İŞSİZLİK VE BORÇLULUK GENÇLERİMİZİN GELECEĞİNİ ÇALIYOR

Sarayın israf ekonomisi, ülkemizi yaratıcı, üretken ve genç potansiyelinden mahrum bırakmaktadır. Yaklaşık her dört gencimizden birisi işsizlikle boğuşurken, üniversite mezunu işsiz sayısı 1.5 milyonu aşmıştır.

On yıllara dayanan ranta odaklı ve istihdam yaratmayan politikalar yüzünden gençler vasıflı iş gücü haline gelememekte ve düşük ücretle, niteliksiz işlere mahkum-mecbur edilmektedir.

Gençler hayata atılmaları gereken yaşlarda işsizlik, yoksulluk ve mahrumiyet yaşamakta, derin bir umutsuzluk ve çöküntüyle karşı karşıya kalmaktadır.

Yaşamlarının en üretken dönemlerinde ailelerine ve yakın çevrelerine karşı büyük bir mahcubiyet içerisinde adeta yalnızlaşmakta, topluma, sevdiklerine uzaklaşmakta ve yabancılaşmaktadırlar.

Üniversite öğrencileri aldıkları öğrenim kredileriyle geçinememekte, temel ihtiyaçlarını ve yüksek eğitim masraflarını karşılayabilmek için düşük ücretlerle yarı zamanlı çalışmak zorunda kalmaktadırlar.

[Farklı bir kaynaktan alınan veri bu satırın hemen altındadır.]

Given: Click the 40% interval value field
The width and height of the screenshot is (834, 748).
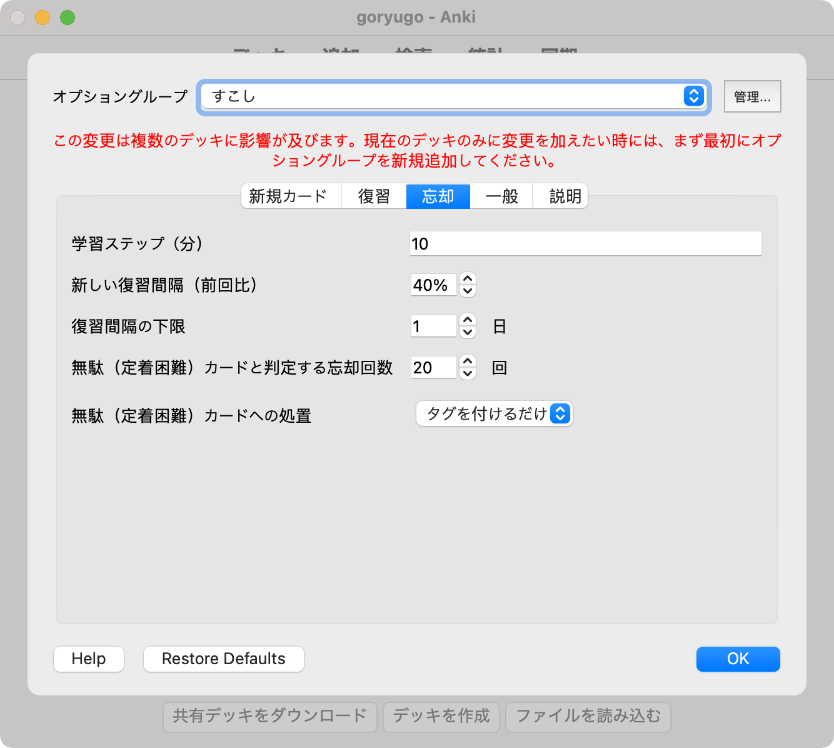Looking at the screenshot, I should (x=433, y=285).

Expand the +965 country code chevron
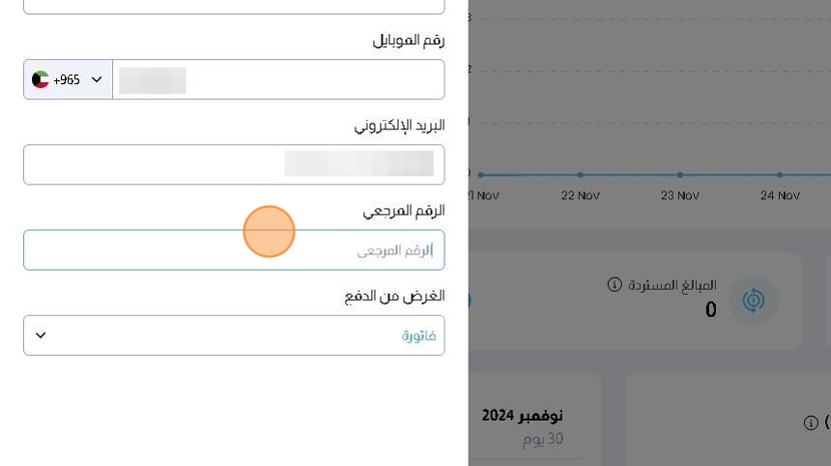click(x=96, y=79)
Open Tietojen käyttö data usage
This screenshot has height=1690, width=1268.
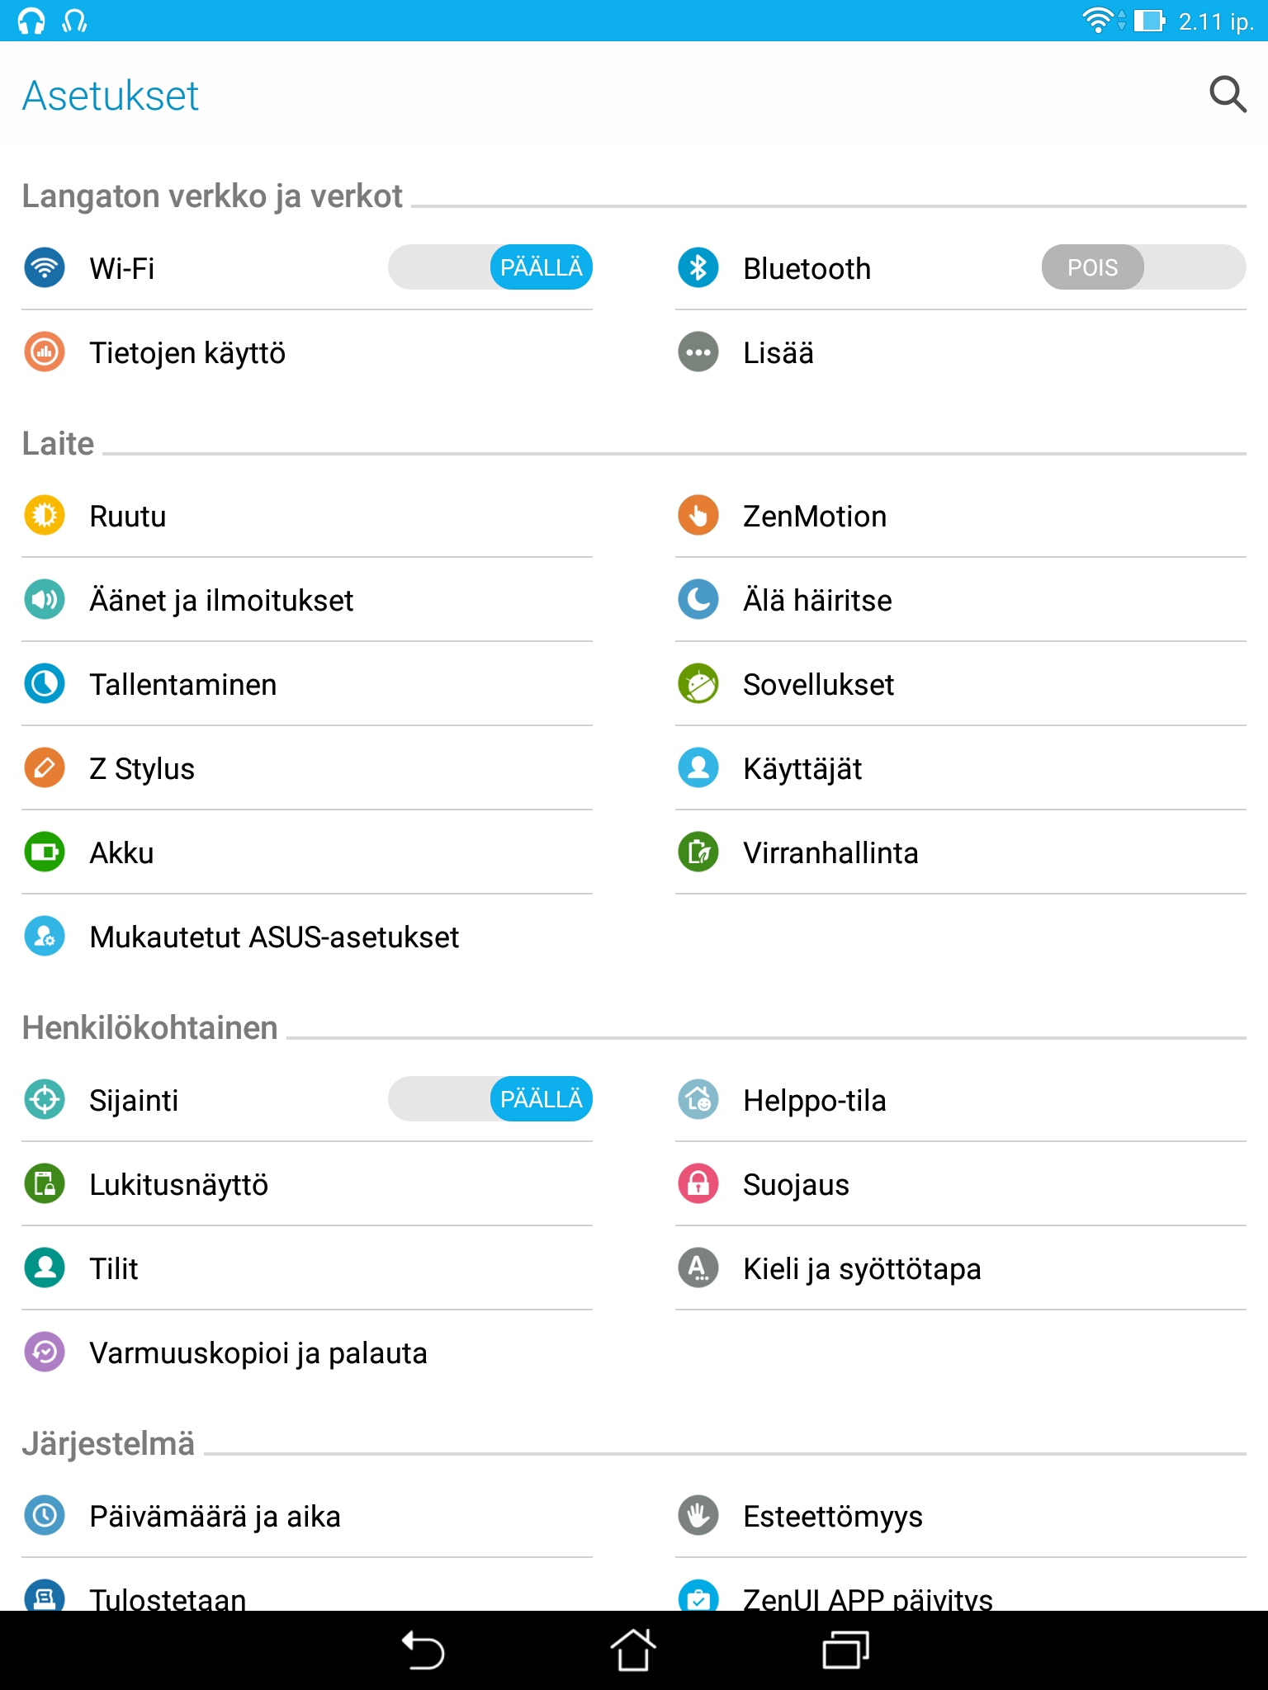(x=307, y=352)
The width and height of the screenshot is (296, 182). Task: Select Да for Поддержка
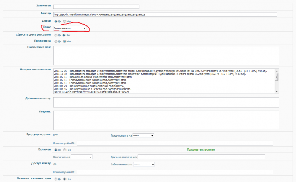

Öğrenciler, bu yüzden eğitimlerine odaklanamamaktadırlar. Yaşam mücadelesi içinde gelecek kaygısıyla boğuşmaktadırlar. Ülkemizde gençlerimiz geçmişe kıyasla daha mutsuz hale gelmiştir.

Gençlerin 4’de 3’ü, iş bulamayacağını; iş arayan gençlerinse %50’sinden fazlasının geleceğinden umutlu olmadığını söylemektedirler. Ülkemizin umudu-geleceği olan gençlerimiz, mutsuz, umutsuz ve çaresiz bırakılmıştır.

Tek dileği iş bulmak olan, yemekhane kartındaki bir lira ile açlığa mahkum edilen, hayatının yaşamaya değer olmadığını söyleyen üniversite öğrencisi genç bir kardeşimizin cansız bedeninin Samatya sahilinde bulunması iktidara bir tokat gibi olması gerekmez miydi?

İşsizlik yalnızca gençlerimizin değil, onlara dair büyük umutları olan ailelerinin üzerine de karabasan gibi çökmüştür. Ebeveynler hem geçinmeye hem de çocuklarına umut olmaya çalışmaktadır.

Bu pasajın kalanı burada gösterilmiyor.